━━━ Recorded information

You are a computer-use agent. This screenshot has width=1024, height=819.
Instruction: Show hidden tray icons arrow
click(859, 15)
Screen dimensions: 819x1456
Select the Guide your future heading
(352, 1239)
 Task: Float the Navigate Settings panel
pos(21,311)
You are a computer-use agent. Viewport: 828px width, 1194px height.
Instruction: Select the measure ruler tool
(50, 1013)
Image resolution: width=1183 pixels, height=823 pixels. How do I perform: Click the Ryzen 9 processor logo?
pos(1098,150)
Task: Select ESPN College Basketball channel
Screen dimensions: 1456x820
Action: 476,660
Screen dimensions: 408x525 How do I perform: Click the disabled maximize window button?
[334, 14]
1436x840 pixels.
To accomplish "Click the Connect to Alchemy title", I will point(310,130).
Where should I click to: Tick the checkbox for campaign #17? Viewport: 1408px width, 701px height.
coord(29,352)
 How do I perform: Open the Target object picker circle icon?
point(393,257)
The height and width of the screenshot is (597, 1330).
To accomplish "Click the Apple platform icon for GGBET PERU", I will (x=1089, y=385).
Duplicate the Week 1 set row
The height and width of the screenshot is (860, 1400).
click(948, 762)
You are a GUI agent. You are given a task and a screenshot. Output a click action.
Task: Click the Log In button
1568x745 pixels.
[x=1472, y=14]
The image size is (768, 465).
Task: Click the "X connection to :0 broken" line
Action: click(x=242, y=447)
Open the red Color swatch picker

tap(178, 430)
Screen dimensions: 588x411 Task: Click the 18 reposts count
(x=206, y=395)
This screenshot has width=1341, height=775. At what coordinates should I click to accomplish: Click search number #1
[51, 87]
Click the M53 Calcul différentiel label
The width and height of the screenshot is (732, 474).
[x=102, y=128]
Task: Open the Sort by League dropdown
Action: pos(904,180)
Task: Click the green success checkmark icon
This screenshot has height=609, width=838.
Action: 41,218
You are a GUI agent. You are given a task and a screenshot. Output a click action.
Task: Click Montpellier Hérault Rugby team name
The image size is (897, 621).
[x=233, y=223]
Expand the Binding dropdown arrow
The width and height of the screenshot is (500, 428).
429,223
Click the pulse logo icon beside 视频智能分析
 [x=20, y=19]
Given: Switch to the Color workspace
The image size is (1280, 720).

━━━━━━

### Problem requirements:
Please output the line that contains "Click the pulse logo icon beside 视频智能分析" and every line after it in the entries above, exactly, and nothing more.

### Solution to the exercise:
Click the pulse logo icon beside 视频智能分析
 [x=20, y=19]
Given: Switch to the Color workspace
The image size is (1280, 720).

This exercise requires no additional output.